# Tootsie makes her grand entrance.



## cksand1 (Sep 17, 2011)

Hi...this is Tootsie the cockapoo. Born June 2010. She is excited about being in this forum!


----------



## Kel (Feb 1, 2011)

She's SO cute! Welcome


----------



## Missgvus (Jun 18, 2011)

Hi Tootsie, welcome to ILMC! Tell us some more about you, your mum and dad and which breeder you came from. And about what you can get up to when you are so cute.


----------



## ali-s.j. (Jun 6, 2011)

That is one of the best cockapoo photos I have ever seen!
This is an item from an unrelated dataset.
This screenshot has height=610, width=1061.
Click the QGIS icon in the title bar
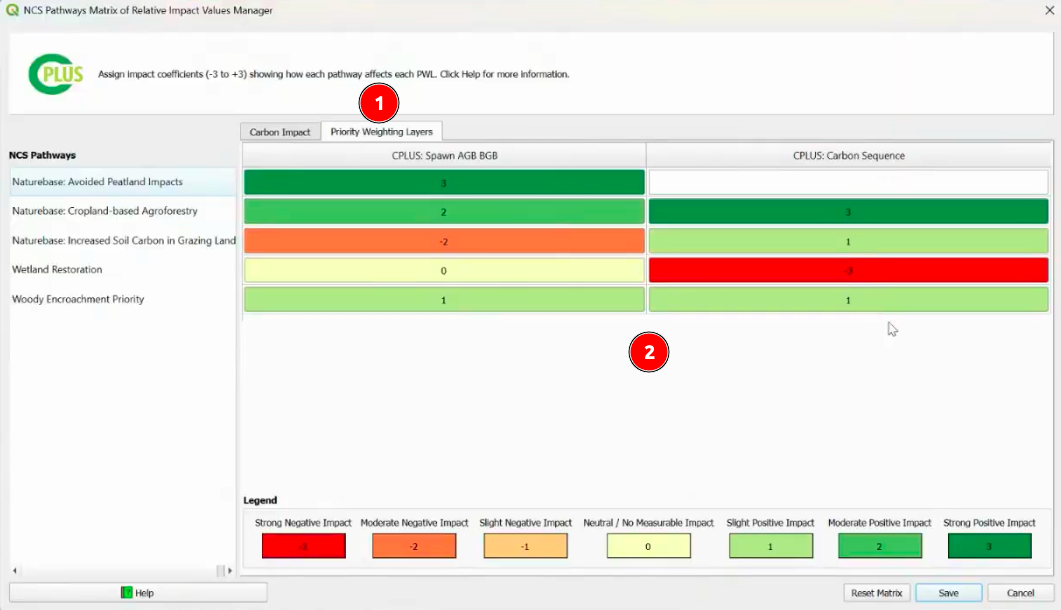click(x=12, y=10)
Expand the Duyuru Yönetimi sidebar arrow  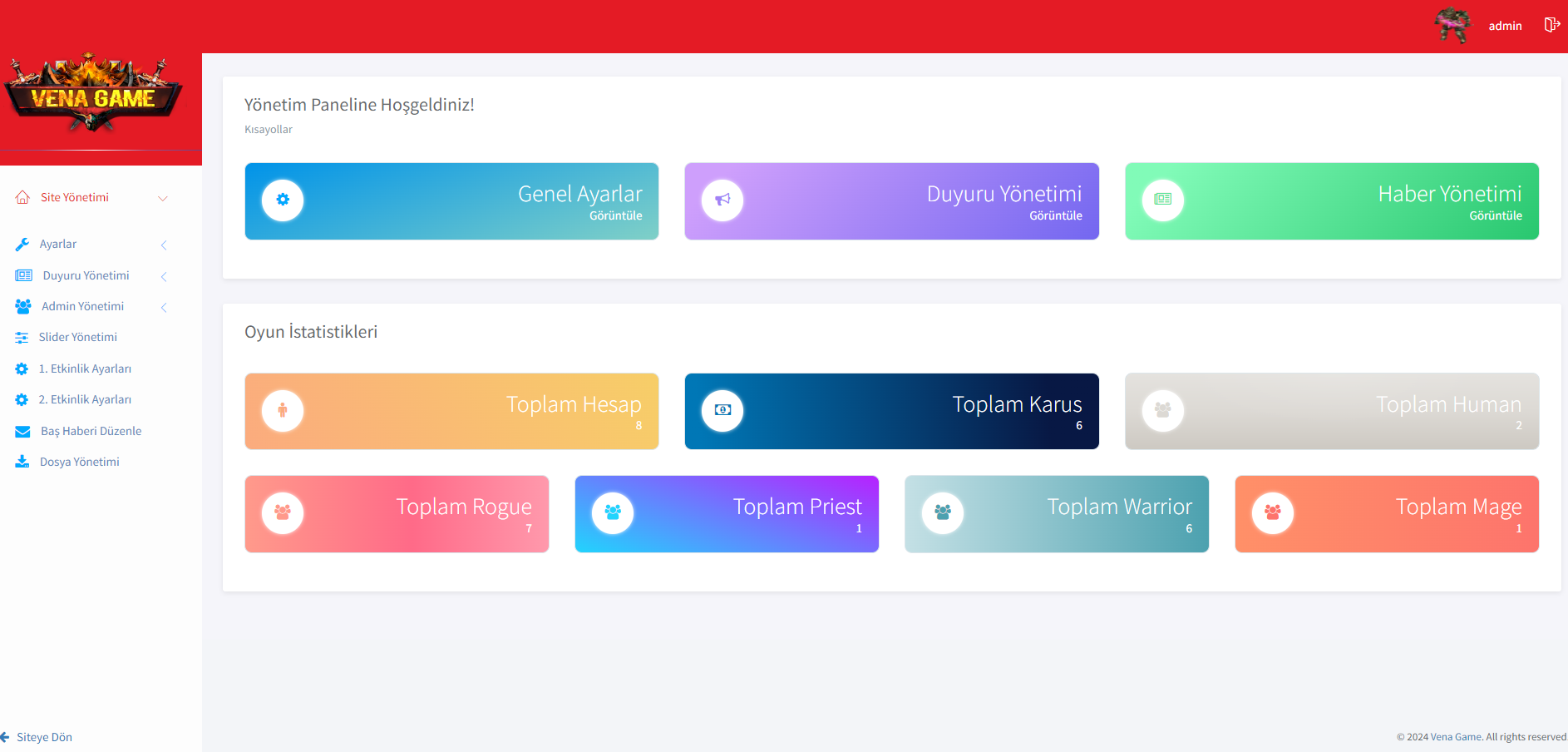pos(164,276)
What a fantastic dog, love her name, it suits her so well.
So, Tootsie, tell us more about yourself, and your humans, and can we see more pics of you please please please


----------



## Nadhak (Jun 4, 2011)

Fabulous Photo of you Tootsie - you know how to pose!
Welcome Welcome Welcome xxx


----------



## JoJo (Mar 2, 2011)

Hi Tootsie and family .. 

Welcome to the forum ... Tootsie looks a very relexed cockapoo  love her name ....


----------



## Cockapoodledoo (Feb 8, 2011)

Ha ha! Great photo! Welcome Tootsie! We need to know everything about you. 

Karen xx


----------



## Rufini (Sep 9, 2011)

lol you can tell a lot from a look like that  She looks lovely! I love her eyebrows


----------



## caradunne (Nov 29, 2010)

Ah Tootsie, what a nice name for such a pretty cockapoo.


----------



## Sezra (May 20, 2011)

Hi and welcome! Tootsie looks adorable, such sweet eyes! 
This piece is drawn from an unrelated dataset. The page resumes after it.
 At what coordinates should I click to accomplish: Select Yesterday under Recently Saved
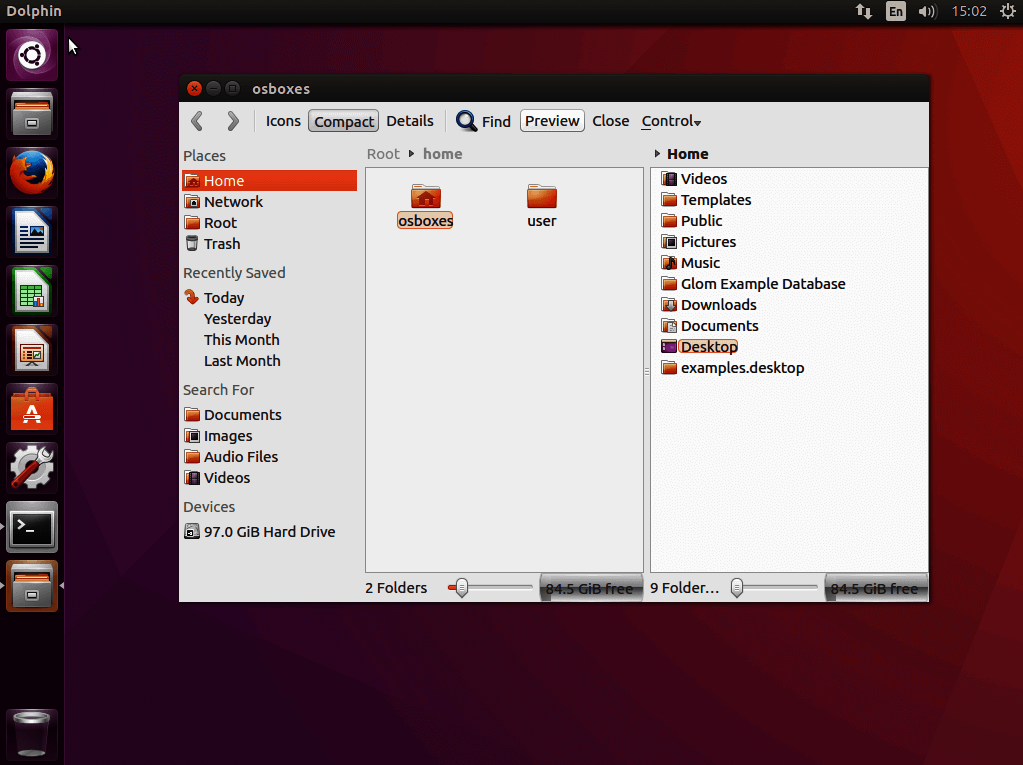coord(240,318)
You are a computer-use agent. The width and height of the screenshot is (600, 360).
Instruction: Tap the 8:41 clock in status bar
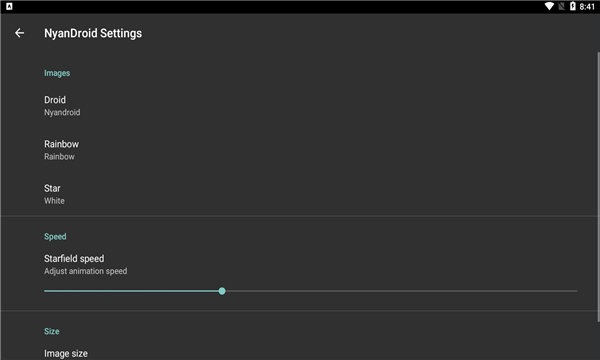tap(587, 7)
Look forward to hearing more form you and more pictures of your beautiful girl!


----------



## MillieDog (Jun 1, 2011)

Hi Tootsie
You little poser, you're a beauty.


----------



## sharplesfamily (Apr 28, 2011)

Welcome to the forum!!!!


----------



## Jedicrazy (Apr 26, 2011)

:wave: Hi tootsie, a cute name for a cute girl!


----------



## lady amanda (Nov 26, 2010)

awwww, welcome!!


----------